Through a PRISM darkly

I don’t really want to add anything more to what has been said in many places (and has been rounded up well by Bora Zivkovic on Blog Around the Clock, see also Peter Suber for the definitive critique, also updates here and here). However there is a public relations issue here for the open science movement in general that I think hasn’t come up yet.

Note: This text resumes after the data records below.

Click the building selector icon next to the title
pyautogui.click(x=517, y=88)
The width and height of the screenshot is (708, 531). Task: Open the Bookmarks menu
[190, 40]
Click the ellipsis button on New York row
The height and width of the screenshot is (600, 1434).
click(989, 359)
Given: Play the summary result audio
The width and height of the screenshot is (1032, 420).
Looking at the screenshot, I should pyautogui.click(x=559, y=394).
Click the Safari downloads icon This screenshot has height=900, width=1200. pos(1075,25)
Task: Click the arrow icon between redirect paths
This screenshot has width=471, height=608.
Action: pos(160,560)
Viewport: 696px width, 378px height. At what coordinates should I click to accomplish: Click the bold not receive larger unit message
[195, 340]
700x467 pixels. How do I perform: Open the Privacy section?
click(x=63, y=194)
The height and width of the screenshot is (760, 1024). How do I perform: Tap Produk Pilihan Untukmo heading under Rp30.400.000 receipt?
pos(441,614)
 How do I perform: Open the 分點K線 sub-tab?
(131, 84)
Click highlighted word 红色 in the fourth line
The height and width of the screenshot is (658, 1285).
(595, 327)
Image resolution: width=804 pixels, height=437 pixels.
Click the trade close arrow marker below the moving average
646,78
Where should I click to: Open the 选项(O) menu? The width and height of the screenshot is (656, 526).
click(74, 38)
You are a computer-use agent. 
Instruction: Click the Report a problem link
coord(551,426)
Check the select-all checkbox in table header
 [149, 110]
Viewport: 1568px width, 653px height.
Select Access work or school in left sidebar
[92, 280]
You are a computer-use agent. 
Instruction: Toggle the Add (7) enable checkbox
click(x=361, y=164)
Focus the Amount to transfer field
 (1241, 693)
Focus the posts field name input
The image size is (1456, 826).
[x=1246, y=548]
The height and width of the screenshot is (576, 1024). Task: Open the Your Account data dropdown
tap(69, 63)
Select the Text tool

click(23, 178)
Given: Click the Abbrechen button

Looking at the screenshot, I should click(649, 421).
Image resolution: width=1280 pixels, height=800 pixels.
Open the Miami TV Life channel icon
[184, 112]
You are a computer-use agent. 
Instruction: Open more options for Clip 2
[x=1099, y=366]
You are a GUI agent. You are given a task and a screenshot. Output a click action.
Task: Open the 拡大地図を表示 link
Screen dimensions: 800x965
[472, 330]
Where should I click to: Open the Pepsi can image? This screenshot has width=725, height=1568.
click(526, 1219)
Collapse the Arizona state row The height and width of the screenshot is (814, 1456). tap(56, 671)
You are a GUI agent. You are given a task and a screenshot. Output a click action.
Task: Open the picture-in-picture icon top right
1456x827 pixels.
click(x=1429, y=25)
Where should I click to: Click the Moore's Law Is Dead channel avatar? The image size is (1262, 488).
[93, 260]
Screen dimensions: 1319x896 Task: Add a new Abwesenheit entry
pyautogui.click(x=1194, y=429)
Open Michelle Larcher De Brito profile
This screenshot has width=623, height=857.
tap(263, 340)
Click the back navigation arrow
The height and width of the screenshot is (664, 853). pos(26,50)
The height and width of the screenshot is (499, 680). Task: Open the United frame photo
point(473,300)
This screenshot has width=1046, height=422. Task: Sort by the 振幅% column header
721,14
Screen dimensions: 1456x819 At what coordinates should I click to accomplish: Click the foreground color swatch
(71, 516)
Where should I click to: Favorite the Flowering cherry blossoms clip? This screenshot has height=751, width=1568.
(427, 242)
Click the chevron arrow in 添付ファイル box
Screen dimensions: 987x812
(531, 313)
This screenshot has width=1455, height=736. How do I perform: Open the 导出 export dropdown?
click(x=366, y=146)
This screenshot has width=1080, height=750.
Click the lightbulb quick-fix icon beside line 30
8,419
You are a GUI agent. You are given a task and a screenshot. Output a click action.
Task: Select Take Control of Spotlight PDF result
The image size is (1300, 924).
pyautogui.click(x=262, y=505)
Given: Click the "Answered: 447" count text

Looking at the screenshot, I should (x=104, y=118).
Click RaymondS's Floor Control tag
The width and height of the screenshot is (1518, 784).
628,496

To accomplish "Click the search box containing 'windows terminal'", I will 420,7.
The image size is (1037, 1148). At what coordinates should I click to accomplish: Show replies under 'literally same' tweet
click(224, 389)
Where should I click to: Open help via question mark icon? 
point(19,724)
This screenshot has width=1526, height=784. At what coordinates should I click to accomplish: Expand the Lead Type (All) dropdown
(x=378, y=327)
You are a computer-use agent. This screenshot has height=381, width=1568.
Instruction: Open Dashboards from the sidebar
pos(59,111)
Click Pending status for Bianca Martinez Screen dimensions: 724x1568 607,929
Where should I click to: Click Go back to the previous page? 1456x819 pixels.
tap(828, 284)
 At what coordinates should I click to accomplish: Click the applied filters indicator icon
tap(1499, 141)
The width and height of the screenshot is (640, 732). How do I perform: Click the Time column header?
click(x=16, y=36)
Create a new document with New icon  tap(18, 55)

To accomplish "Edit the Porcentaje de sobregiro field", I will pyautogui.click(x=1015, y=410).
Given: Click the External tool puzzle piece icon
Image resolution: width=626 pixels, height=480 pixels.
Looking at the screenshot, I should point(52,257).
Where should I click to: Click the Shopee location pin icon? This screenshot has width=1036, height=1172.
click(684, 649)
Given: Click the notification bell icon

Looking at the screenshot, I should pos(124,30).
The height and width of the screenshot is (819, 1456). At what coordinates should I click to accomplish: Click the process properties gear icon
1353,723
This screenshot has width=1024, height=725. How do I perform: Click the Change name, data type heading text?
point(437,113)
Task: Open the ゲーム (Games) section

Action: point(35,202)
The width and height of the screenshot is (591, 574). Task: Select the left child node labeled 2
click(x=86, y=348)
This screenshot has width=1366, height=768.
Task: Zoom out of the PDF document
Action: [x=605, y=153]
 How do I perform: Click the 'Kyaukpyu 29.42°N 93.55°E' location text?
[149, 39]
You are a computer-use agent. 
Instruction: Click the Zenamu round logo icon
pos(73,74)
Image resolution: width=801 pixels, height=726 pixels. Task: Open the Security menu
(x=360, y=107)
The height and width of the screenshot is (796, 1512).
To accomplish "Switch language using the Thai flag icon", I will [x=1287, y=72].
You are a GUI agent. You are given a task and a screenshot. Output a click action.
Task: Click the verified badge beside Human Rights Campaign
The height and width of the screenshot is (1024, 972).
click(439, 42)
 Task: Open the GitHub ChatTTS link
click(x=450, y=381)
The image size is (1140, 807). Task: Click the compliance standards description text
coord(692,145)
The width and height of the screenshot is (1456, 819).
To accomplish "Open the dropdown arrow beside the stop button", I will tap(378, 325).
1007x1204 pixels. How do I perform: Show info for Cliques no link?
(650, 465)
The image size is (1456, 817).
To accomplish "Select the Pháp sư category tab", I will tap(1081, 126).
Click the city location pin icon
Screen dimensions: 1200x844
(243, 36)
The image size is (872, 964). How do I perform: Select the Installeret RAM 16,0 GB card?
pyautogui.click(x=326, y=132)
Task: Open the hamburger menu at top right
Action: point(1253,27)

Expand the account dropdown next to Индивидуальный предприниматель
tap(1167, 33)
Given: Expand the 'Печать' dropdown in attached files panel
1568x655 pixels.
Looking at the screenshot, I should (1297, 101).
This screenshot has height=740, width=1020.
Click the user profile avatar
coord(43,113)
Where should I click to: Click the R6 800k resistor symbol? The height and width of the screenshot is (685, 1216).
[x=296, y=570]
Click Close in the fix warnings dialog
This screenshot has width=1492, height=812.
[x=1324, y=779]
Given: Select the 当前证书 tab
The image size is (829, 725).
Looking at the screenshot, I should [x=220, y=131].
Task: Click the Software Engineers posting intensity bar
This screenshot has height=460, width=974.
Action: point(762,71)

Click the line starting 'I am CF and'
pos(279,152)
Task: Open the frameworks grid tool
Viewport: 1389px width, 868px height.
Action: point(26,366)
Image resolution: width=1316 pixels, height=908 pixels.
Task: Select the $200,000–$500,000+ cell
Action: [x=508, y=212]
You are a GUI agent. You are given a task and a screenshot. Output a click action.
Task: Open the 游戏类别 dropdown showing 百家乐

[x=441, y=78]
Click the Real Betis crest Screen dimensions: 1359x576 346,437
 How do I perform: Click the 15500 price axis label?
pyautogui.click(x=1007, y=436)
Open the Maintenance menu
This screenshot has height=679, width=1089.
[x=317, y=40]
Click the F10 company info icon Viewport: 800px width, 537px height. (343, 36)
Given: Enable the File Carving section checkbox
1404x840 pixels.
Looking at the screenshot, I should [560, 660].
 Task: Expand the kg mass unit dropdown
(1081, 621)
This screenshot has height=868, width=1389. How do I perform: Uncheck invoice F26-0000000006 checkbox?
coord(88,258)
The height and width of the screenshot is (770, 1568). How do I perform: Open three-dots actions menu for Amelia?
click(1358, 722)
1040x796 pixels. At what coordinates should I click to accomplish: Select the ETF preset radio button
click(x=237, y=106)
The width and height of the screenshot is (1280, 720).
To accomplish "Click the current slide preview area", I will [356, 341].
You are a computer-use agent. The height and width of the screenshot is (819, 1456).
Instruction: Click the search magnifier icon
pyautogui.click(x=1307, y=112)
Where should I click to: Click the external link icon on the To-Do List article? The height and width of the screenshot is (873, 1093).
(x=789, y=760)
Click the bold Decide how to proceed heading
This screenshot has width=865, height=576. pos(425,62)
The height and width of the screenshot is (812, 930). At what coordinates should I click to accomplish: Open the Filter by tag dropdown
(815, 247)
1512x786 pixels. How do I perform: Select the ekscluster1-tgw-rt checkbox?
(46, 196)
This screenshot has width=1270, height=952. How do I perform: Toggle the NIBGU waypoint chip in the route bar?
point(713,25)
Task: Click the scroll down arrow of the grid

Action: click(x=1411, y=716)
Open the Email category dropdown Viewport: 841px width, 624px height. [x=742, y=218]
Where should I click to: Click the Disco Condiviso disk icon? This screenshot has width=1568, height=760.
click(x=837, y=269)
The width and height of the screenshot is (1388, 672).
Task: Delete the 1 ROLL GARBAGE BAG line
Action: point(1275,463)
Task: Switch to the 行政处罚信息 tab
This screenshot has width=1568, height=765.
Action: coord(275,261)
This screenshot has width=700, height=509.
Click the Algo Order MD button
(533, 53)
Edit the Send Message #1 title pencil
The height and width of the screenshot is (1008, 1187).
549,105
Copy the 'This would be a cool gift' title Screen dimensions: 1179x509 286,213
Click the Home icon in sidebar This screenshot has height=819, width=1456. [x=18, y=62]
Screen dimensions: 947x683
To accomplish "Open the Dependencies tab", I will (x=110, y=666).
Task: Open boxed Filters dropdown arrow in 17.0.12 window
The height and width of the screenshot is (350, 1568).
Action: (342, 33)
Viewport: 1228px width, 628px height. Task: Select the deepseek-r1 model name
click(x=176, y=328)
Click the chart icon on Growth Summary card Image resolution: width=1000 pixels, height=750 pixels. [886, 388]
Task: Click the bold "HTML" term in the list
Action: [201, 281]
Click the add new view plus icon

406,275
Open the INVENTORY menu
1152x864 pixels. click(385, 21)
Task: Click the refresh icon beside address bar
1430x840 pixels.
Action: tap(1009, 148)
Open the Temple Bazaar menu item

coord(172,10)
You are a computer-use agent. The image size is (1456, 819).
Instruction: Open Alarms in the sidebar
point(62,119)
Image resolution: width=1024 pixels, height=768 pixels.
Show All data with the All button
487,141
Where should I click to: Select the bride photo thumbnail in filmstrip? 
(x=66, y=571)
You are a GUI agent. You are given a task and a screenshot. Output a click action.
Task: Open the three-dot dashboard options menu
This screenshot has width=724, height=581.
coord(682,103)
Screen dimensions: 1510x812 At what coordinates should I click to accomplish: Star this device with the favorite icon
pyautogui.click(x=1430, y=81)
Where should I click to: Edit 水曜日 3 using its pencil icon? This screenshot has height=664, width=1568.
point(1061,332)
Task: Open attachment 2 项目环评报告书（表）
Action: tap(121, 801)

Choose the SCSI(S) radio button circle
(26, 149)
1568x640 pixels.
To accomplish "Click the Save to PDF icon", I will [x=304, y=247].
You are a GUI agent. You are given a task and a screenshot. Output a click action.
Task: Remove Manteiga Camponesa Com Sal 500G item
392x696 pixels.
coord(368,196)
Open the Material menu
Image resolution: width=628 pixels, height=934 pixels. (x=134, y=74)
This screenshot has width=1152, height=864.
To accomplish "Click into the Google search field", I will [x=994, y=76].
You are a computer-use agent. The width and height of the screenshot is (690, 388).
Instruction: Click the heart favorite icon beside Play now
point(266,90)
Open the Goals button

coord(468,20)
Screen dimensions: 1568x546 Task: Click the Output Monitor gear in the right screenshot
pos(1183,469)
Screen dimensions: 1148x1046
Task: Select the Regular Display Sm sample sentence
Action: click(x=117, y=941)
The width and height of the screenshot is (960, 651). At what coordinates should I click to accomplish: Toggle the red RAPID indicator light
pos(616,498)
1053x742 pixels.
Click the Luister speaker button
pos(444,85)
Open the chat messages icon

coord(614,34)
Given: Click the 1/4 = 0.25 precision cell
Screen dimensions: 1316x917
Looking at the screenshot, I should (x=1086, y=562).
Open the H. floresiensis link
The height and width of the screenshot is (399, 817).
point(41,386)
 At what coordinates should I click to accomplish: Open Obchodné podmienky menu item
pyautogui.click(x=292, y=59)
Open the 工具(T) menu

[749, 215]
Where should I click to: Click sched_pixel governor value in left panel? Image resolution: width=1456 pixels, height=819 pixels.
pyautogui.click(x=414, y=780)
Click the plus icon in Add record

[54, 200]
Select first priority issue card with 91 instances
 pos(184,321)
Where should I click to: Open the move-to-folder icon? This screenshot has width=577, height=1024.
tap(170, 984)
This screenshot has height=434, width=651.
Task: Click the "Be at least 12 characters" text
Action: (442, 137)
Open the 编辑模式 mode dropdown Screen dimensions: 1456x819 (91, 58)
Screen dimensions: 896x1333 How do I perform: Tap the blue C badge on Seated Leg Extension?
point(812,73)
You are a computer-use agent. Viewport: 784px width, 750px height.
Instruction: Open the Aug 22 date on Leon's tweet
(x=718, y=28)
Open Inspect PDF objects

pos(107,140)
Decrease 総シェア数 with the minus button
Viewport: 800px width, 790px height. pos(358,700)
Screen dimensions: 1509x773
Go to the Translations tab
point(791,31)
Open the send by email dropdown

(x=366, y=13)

PRISM is an organisation with a specific message designed by PR people which is essentially that ‘Mandating Open Access for government funded science undermines the traditional model of peer review’. We know this is demonstrably false in respect of both Open Access scientific journals and more generally of making papers from other journals available after a certain delay. It is however conceivable, for someone with a particularly twisted mindset, to construe the actions of some members of the ‘Open Science Community’ as being intended to undermine peer review. We think of providing raw data online or using blogs, Wikis, pre-print archives or whatever other means to discuss science as an exciting way to supplement the peer reviewed literature. PRISM, and other like-minded groups, will attempt to link Open Access and Open Science together so as to represent an attempt by ‘those people’ to undermine peer review.

What is important is control of the language. PRISM has focussed on the term ‘Open Access’. We must draw a sharp distinction between Open Access and ‘Open Science’ (or ‘Open Research‘ which may be a better term). The key is that while those of us who believe in Open Research are largely in favour of Open Access literature, publishing in the Open Access literature does not imply any commitment to Open Research. Indeed it doesn’t even imply a commitment to providing the raw data that supports a publication. It is purely and simple a commitment to provide specific peer reviewed research literature in a freely accessible form which can be freely re-used and re-mixed.

We need some simple messages of our own. Here are some suggested ideas;

‘Open Access literature provides public access to publicly funded research’

‘Publically supported research should be reported in publically accessible literature’

‘How many times should a citizen have to pay to see a report on research supported by their tax dollars?’

‘Open Access literature improves the quality of peer review’

Emphasis here is on ‘public’ and ‘literature’ rather than ‘government’ and ‘results’ or ‘science’

I think there is also a need for some definitions that the ‘Open Research Community’ feels able to sign up to. Jean-Claude Bradley and Bertalan Mesko are running a session in Second Life on Nature Island next Tuesday (1600 UTC) which will include a discussion of definitions (see here for details and again the link to Bill Hooker’s good discussion of terminology). I probably won’t be able to attend but would encourage people to participate in whatever form possible so as to take this forward.